Some data

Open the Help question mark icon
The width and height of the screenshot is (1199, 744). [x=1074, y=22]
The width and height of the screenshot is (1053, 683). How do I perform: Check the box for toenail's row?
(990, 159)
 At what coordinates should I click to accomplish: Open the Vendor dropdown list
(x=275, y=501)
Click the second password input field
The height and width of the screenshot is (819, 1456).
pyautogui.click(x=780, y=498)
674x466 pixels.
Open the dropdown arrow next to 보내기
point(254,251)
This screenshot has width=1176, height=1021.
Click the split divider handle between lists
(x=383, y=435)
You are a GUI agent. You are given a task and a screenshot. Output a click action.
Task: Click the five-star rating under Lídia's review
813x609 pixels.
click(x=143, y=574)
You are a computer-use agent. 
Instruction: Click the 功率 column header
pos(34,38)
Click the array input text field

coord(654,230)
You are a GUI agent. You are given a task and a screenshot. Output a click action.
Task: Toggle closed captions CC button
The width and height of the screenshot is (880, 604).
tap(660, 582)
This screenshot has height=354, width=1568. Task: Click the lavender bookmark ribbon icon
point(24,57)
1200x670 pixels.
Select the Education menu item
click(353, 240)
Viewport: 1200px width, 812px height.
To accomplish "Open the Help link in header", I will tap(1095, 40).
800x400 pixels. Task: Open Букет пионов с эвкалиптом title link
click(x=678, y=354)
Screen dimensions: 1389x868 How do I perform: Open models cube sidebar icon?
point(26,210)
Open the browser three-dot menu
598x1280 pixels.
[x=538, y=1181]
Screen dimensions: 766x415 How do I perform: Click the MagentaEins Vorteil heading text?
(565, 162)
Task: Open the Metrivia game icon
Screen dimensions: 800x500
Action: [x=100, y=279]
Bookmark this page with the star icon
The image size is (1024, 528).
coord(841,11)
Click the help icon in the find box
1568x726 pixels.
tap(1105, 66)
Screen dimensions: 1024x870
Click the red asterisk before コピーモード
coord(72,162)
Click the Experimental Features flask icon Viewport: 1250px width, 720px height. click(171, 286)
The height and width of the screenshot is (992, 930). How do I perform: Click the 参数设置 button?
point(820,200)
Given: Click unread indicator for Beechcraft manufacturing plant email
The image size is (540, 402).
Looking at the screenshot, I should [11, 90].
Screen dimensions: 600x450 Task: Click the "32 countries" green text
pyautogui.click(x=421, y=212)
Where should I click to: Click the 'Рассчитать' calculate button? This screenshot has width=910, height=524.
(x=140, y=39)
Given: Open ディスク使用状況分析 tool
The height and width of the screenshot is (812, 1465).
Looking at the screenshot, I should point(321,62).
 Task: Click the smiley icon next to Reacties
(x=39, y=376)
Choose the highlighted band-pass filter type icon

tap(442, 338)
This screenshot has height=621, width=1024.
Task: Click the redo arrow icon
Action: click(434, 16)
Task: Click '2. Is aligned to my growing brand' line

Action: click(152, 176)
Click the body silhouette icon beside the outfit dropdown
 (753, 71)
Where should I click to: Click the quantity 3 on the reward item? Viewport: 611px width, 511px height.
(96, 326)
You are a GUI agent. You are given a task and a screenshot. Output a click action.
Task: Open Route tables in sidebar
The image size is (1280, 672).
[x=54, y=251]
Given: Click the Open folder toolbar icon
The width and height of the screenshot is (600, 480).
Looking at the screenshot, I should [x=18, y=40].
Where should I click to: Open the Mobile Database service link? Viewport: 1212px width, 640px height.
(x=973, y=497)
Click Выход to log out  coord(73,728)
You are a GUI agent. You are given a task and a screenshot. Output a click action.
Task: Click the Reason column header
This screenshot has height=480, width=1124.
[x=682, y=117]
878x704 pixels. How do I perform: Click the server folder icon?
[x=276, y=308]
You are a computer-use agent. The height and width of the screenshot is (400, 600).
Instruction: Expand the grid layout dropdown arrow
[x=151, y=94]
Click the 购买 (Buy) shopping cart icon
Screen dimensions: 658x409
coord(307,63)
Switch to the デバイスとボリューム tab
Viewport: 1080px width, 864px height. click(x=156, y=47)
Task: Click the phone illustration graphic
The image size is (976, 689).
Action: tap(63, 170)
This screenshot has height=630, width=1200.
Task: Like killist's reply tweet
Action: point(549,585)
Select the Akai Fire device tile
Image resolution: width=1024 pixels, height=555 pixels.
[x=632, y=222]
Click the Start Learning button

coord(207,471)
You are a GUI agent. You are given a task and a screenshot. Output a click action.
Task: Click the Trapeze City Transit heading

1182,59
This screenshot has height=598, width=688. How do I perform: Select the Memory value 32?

**THE EXERCISE:** Update the data above so that each "GUI agent" becomes "screen assistant", keeping every other part the same.

**OUTPUT OF THE EXERCISE:**
Open the Help question mark icon
The width and height of the screenshot is (1199, 744). [x=1074, y=22]
The width and height of the screenshot is (1053, 683). How do I perform: Check the box for toenail's row?
(990, 159)
 At what coordinates should I click to accomplish: Open the Vendor dropdown list
(x=275, y=501)
Click the second password input field
The height and width of the screenshot is (819, 1456).
pyautogui.click(x=780, y=498)
674x466 pixels.
Open the dropdown arrow next to 보내기
point(254,251)
This screenshot has width=1176, height=1021.
Click the split divider handle between lists
(x=383, y=435)
You are a screen assistant. You are given a task and a screenshot. Output a click action.
Task: Click the five-star rating under Lídia's review
813x609 pixels.
click(x=143, y=574)
You are a computer-use agent. 
Instruction: Click the 功率 column header
pos(34,38)
Click the array input text field

coord(654,230)
You are a screen assistant. You are given a task and a screenshot. Output a click action.
Task: Toggle closed captions CC button
The width and height of the screenshot is (880, 604).
tap(660, 582)
This screenshot has height=354, width=1568. Task: Click the lavender bookmark ribbon icon
point(24,57)
1200x670 pixels.
Select the Education menu item
click(353, 240)
Viewport: 1200px width, 812px height.
To accomplish "Open the Help link in header", I will tap(1095, 40).
800x400 pixels. Task: Open Букет пионов с эвкалиптом title link
click(x=678, y=354)
Screen dimensions: 1389x868 How do I perform: Open models cube sidebar icon?
point(26,210)
Open the browser three-dot menu
598x1280 pixels.
[x=538, y=1181]
Screen dimensions: 766x415 How do I perform: Click the MagentaEins Vorteil heading text?
(565, 162)
Task: Open the Metrivia game icon
Screen dimensions: 800x500
Action: [x=100, y=279]
Bookmark this page with the star icon
The image size is (1024, 528).
coord(841,11)
Click the help icon in the find box
1568x726 pixels.
tap(1105, 66)
Screen dimensions: 1024x870
Click the red asterisk before コピーモード
coord(72,162)
Click the Experimental Features flask icon Viewport: 1250px width, 720px height. click(171, 286)
The height and width of the screenshot is (992, 930). How do I perform: Click the 参数设置 button?
point(820,200)
Given: Click unread indicator for Beechcraft manufacturing plant email
The image size is (540, 402).
Looking at the screenshot, I should [11, 90].
Screen dimensions: 600x450 Task: Click the "32 countries" green text
pyautogui.click(x=421, y=212)
Where should I click to: Click the 'Рассчитать' calculate button? This screenshot has width=910, height=524.
(x=140, y=39)
Given: Open ディスク使用状況分析 tool
The height and width of the screenshot is (812, 1465).
Looking at the screenshot, I should point(321,62).
 Task: Click the smiley icon next to Reacties
(x=39, y=376)
Choose the highlighted band-pass filter type icon

tap(442, 338)
This screenshot has height=621, width=1024.
Task: Click the redo arrow icon
Action: click(434, 16)
Task: Click '2. Is aligned to my growing brand' line

Action: click(152, 176)
Click the body silhouette icon beside the outfit dropdown
 (753, 71)
Where should I click to: Click the quantity 3 on the reward item? Viewport: 611px width, 511px height.
(96, 326)
You are a screen assistant. You are given a task and a screenshot. Output a click action.
Task: Open Route tables in sidebar
The image size is (1280, 672).
[x=54, y=251]
Given: Click the Open folder toolbar icon
The width and height of the screenshot is (600, 480).
Looking at the screenshot, I should [x=18, y=40].
Where should I click to: Open the Mobile Database service link? Viewport: 1212px width, 640px height.
(x=973, y=497)
Click Выход to log out  coord(73,728)
You are a screen assistant. You are given a task and a screenshot. Output a click action.
Task: Click the Reason column header
This screenshot has height=480, width=1124.
[x=682, y=117]
878x704 pixels. How do I perform: Click the server folder icon?
[x=276, y=308]
You are a computer-use agent. The height and width of the screenshot is (400, 600).
Instruction: Expand the grid layout dropdown arrow
[x=151, y=94]
Click the 购买 (Buy) shopping cart icon
Screen dimensions: 658x409
coord(307,63)
Switch to the デバイスとボリューム tab
Viewport: 1080px width, 864px height. click(x=156, y=47)
Task: Click the phone illustration graphic
The image size is (976, 689).
Action: tap(63, 170)
This screenshot has height=630, width=1200.
Task: Like killist's reply tweet
Action: point(549,585)
Select the Akai Fire device tile
Image resolution: width=1024 pixels, height=555 pixels.
[x=632, y=222]
Click the Start Learning button

coord(207,471)
You are a screen assistant. You are given a task and a screenshot. Output a click action.
Task: Click the Trapeze City Transit heading

1182,59
This screenshot has height=598, width=688. How do I perform: Select the Memory value 32?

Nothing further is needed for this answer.